S-Allylcysteine Inhibits Free Radical Production, Lipid Peroxidation and Neuronal Damage in Rat Brain Ischemia¹

Philadelphia Biomedical Research Institute, King of Prussia, PA 19406

³To whom correspondence should be addressed. E-mail: stohnishi{at}aol.com.

ABSTRACT

The efficacy of S-allylcysteine (SAC) as a free radical scavenger was studied using rat brain ischemia models. In a middle cerebral artery occlusion model, preischemic administration of SAC had the following effects: it improved motor performance and memory impairment and reduced water content and the infarct size.
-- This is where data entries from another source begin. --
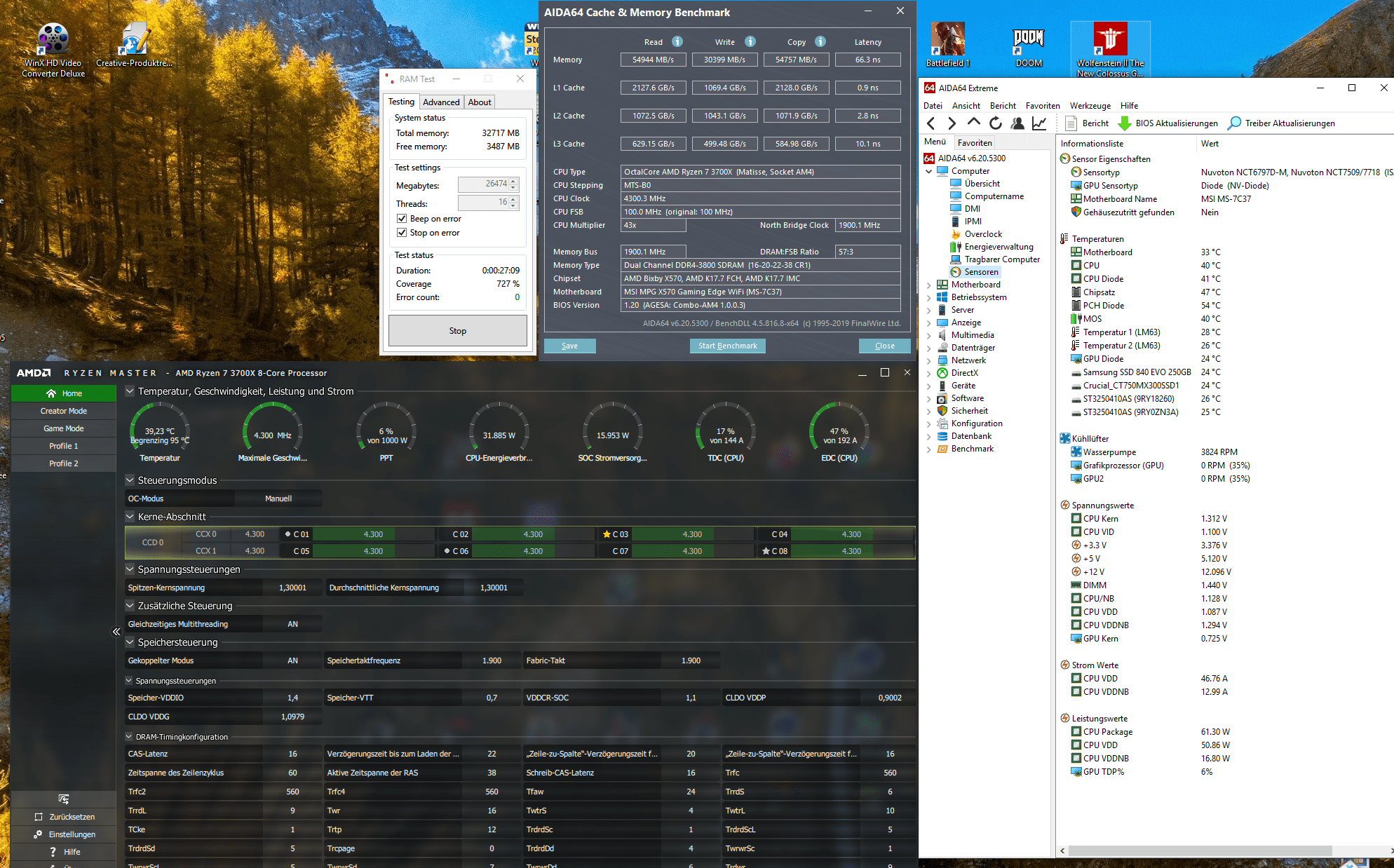
Task: Toggle the Beep on error checkbox in RAM Test
Action: [401, 222]
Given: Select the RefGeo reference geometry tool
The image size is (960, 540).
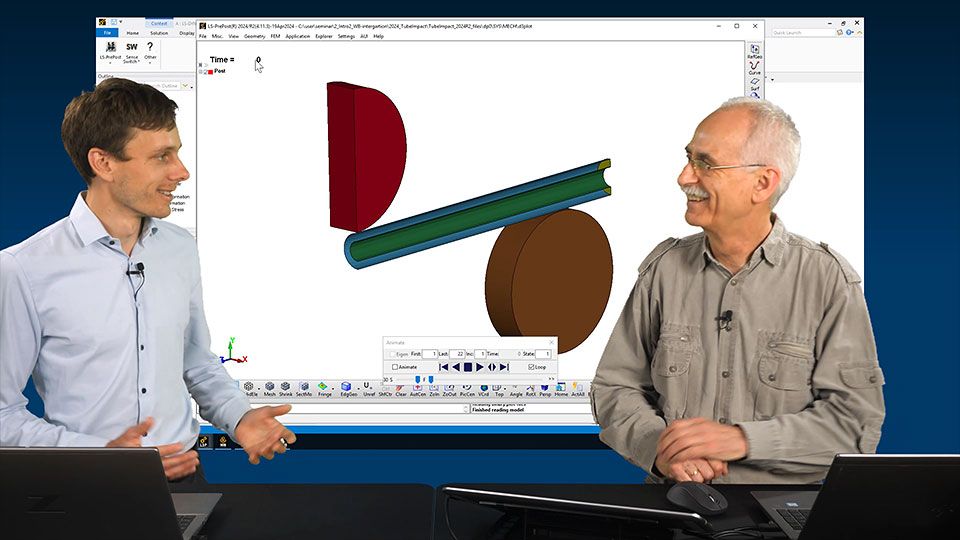Looking at the screenshot, I should click(754, 50).
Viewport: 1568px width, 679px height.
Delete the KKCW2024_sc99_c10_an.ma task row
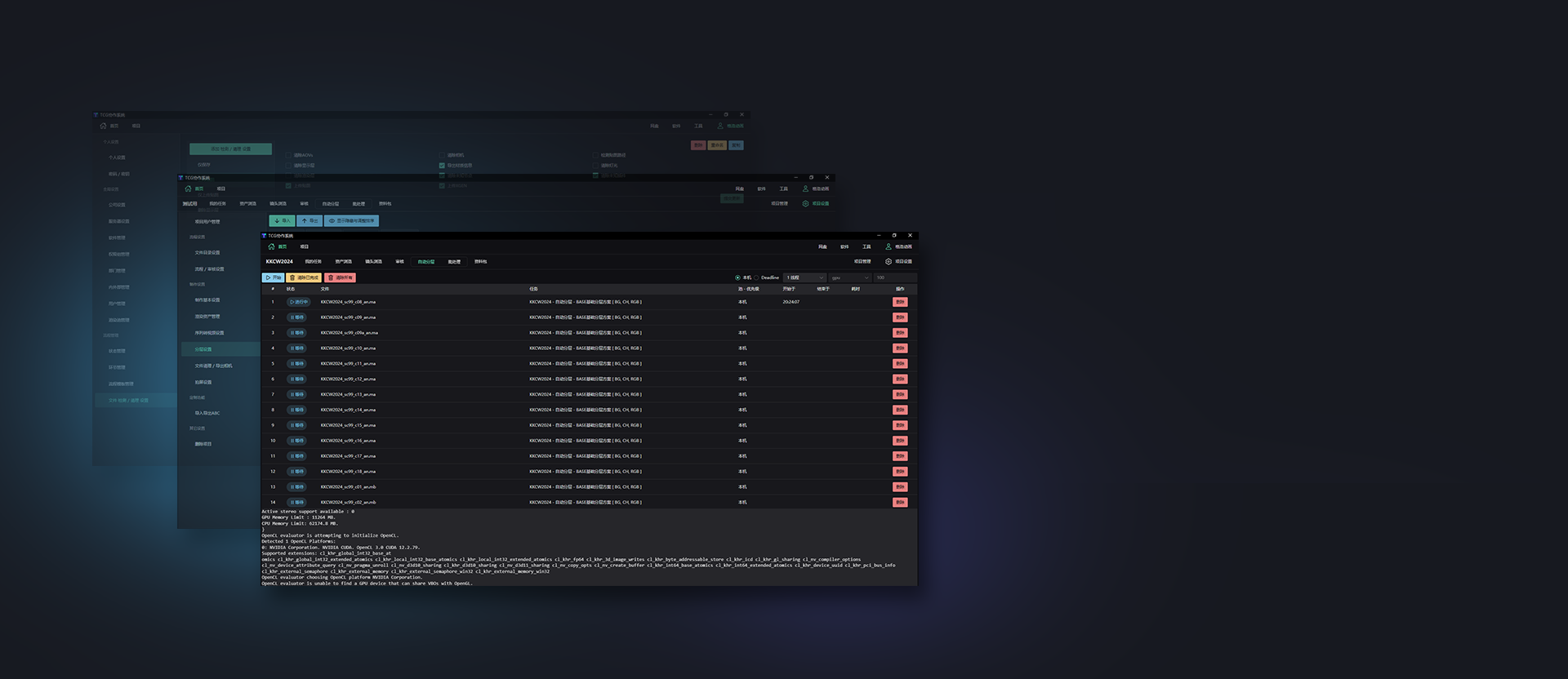click(x=900, y=348)
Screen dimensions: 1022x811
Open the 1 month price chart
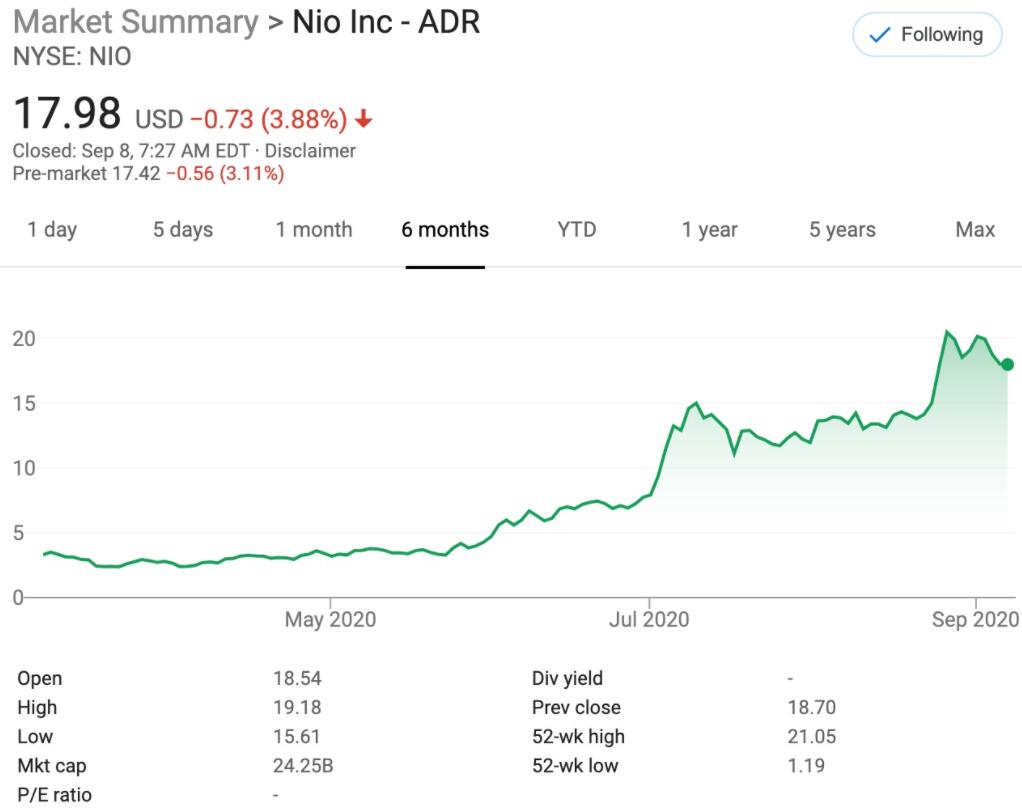[x=314, y=229]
In a transient global ischemia model, the time course of free radical (alkoxyl radical) formation as studied by electron paramagnetic resonance (EPR) spectroscopy and -phenyl-N-tert-butylnitrone (PBN) was biphasic; the first peak occurred at 5 min and the second at 20 min after reperfusion. Although SAC did not attenuate the first peak, it did affect the second peak, which is related to lipid peroxidation. The lipid peroxidation as estimated by thiobarbituric acid reactive substances (TBARS) increased significantly at 20 min after reperfusion. SAC decreased TBARS to the levels found without ischemia. These results suggest that SAC could have beneficial effects in brain ischemia and that the major protective mechanism may be the inhibition of free radical–mediated lipid peroxidation.

KEY WORDS: • S-allylcysteine • brain ischemia • motor performance • memory impairment • free radicals • lipid peroxidation

Reactive oxygen species (ROS)⁴are involved in cerebral ischemia, particularly in ischemia-reperfusion (Demopoulos et al. 1977 , Flamm et al. 1978 , Sakamoto et al. 1991 , Siesjö 1981 ). Transgenic mice with enhanced superoxide dismutase (SOD) activity were less seriously affected in brain ischemia-reperfusion (Chan et al. 1991 and 1993 , Kinouchi et al. 1991 ).
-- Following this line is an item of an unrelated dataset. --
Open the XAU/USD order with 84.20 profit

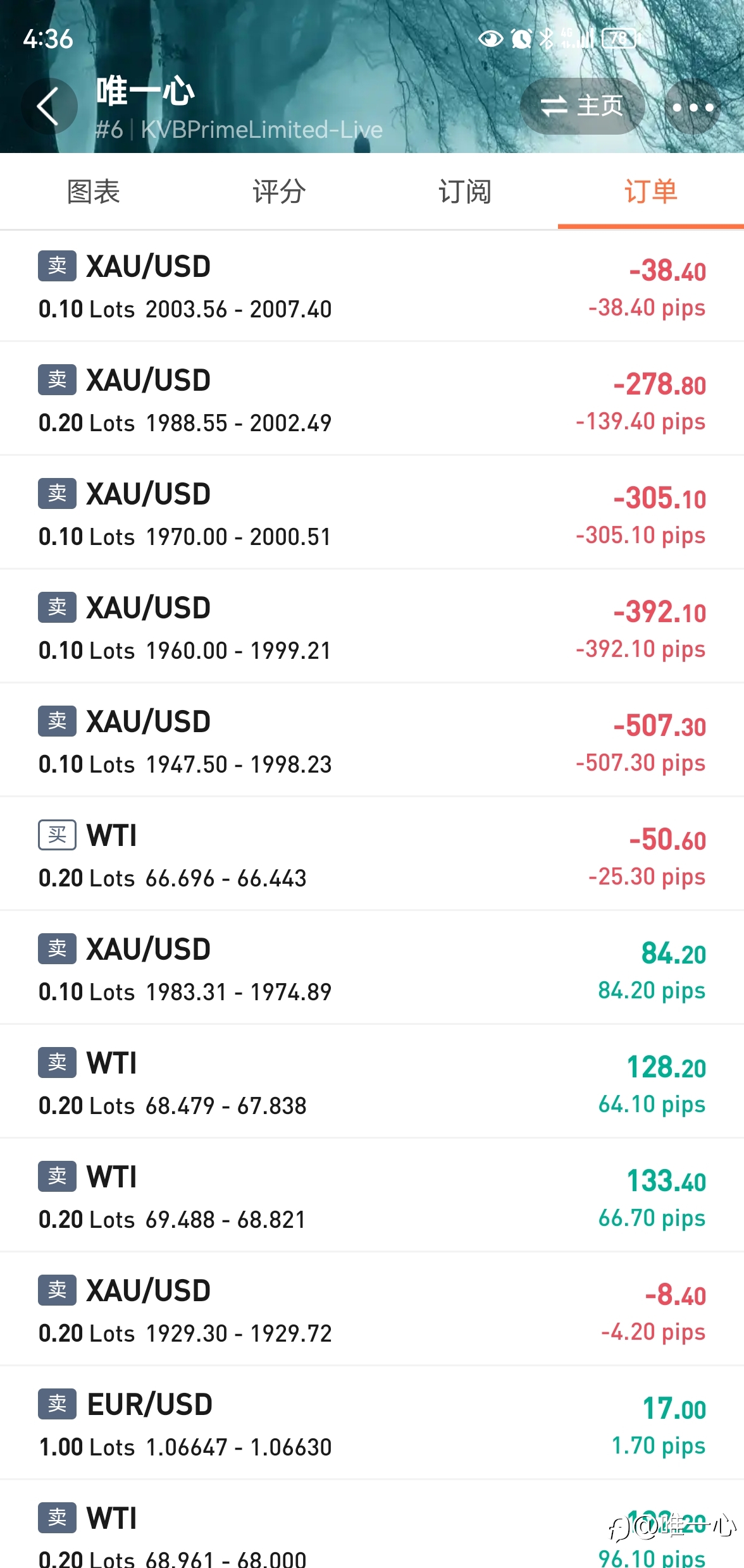(x=372, y=968)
Lipid peroxidation inhibitors were reported to have beneficial effects against the brain subjected to ischemia-reperfusion injury (Braughler et al. 1987 , Hall et al. 1988 , Hall and Yonkers 1988 , Young et al. 1988 ). Several free radical scavengers were reported to prevent brain ischemic damage effectively (Abe et al. 1988 , Carney and Floyd 1991 , Floyd and Carney 1992 , Knuckey et al. 1995 , Kurata et al. 1991 , Ohnishi et al. 1989 , Oishi et al. 1989 ).

Using a spin trap, -phenyl-N-tert-butylnitrone (PBN), Sakamoto et al. (1991) demonstrated that oxygen free radicals were produced during ischemia-reperfusion. Several studies have identified the free radicals produced as primary oxygen-centered (superoxide, hydroxyl) free radical spin adducts (Dugan et al. 1995 , Phillis et al. 1994 , Sakamoto et al. 1991 , Sen and Phyllis 1993 ).

We focused on thiol-containing compounds found in garlic (Allium sativum) (Forman et al. 1983 , Haugaard et al. 1969 ) because various thiol compounds are known to prevent lipid peroxidation (Horie et al. 1989 and 1992 , Kagawa et al. 1986 , Lewin and Popov 1994 ). We reported earlier that aged garlic extract (AGE) also inhibited edema formation after rat brain ischemia (Numagami et al. 1996 ). In this paper, we will characterize the pharmacologic features of S-allylcysteine (SAC, a water-soluble component of AGE) as a free radical scavenger in brain ischemia.

MATERIALS AND METHODS

Drugs and administration.

Drugs and saline (control) were administered intraperitoneally 30 min before the onset of ischemia. The control comprised a saline solution (injection volume, 1.5 mL/kg body); SAC (Wakunaga, Mission Viejo, CA) was administered as a saline solution at doses of 100, 300 and 600 mg/kg body.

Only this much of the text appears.